Essa prejudicialidade entre a relação existente entre as 2(duas) causas pendentes no processo em que se fez a denunciação da lide, algo inadequado na tutela monitória, onde não há sentença condenatória, nos moldes do art. 76 do CPC.
17.3.3 Chamamento ao processo
Tal instituto previsto no art. 77 é oriundo do modelo português, art. 330 do CPC, em que há o ônus do réu de chamar ao processo os terceiros face ao nexo obrigacional com o autor, excluindo-se, para nós, apenas a hipótese dos cônjuges (art. 330, letra “d”).
Bem afirma Cândido Rangel Dinamarco[62] que não há como produzir, no processo monitório, uma sentença como a do artigo 80 do Código de Processo Civil, porque, aqui, não há tal sentença ser dada entre o autor e todos os litisconsortes integrantes da relação processual a partir do chamamento.
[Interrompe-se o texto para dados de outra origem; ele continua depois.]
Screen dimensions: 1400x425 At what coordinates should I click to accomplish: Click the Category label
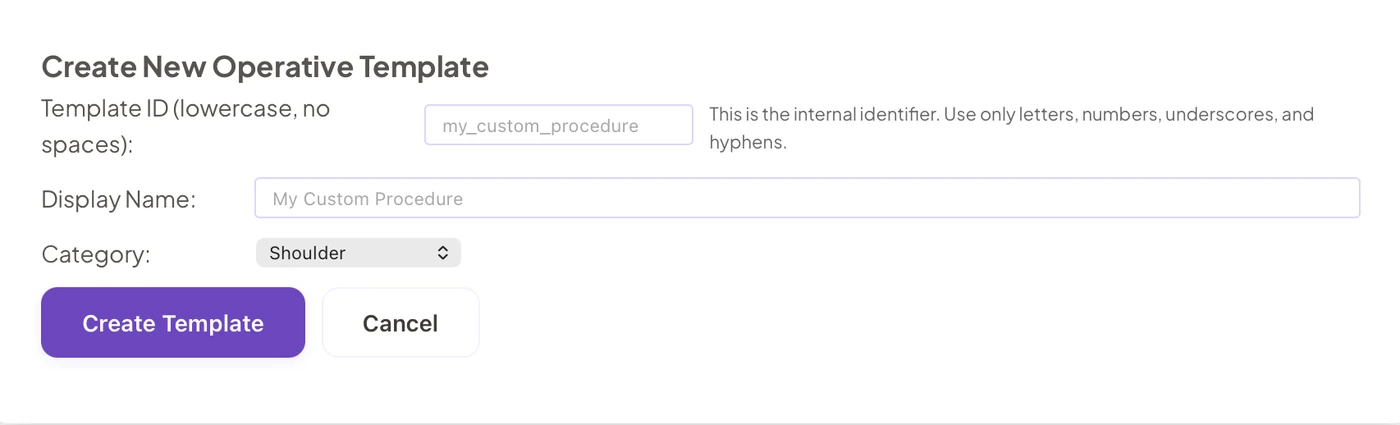tap(96, 254)
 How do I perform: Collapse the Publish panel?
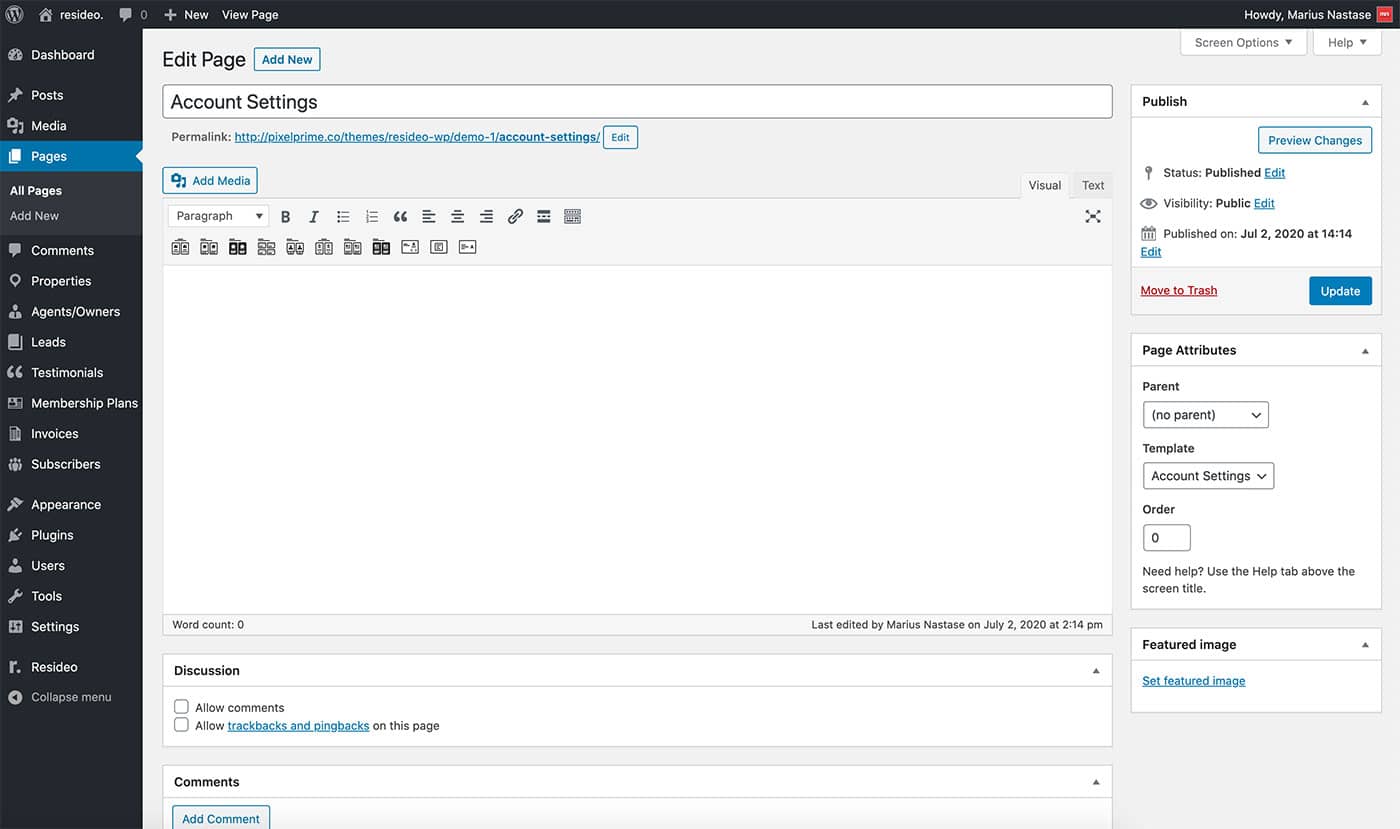[x=1365, y=102]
Não serão, pois, razões pragmáticas como as que levaram uma vez o Supremo Tribunal Federal, em sede de execução, a considerá-lo e, após, revê-lo (RE n.° 89.142, de 15.12.79, DJU de 17.08.79).
18. CONCLUSÕES
a) tecnicamente, o correto seria utilizar a duplicata não aceita que, em qualquer hipótese, seria documento hábil para a tutela monitória;
b) o nosso sistema aderiu ao monitório documental italiano, exigindo-se documento que retrate dívida líquida e exigível e entrega de coisa móvel determinada;
c) o juízo de cognição com relação ao mandado monitório é sumário, aplicando-se juízo de verossimilhança;
d) não há coisa julgada nos casos de mandado monitório não embargado;
e) há flexibilização com relação a documentação escrita que dá base ao monitório, não se admitindo documento despido de liquidez;
f) não se aplica o começo de prova por escrito na tutela monitória;
g) os embargos têm natureza de ação e da sentença cabe apelação no duplo efeito;
h) a sentença nos embargos, no mérito, faz coisa julgada material;
i) não cabe ação monitória contra a Fazenda Pública;
j) não cabe reconvenção na tutela monitória nem ação declaratória incidental;
k) é possível o ajuizamento de ação monitória, nos juizados especiais civis, estabelecida a possibilidade de harmonia com as regras e princípios da Lei n.° 9.099/95.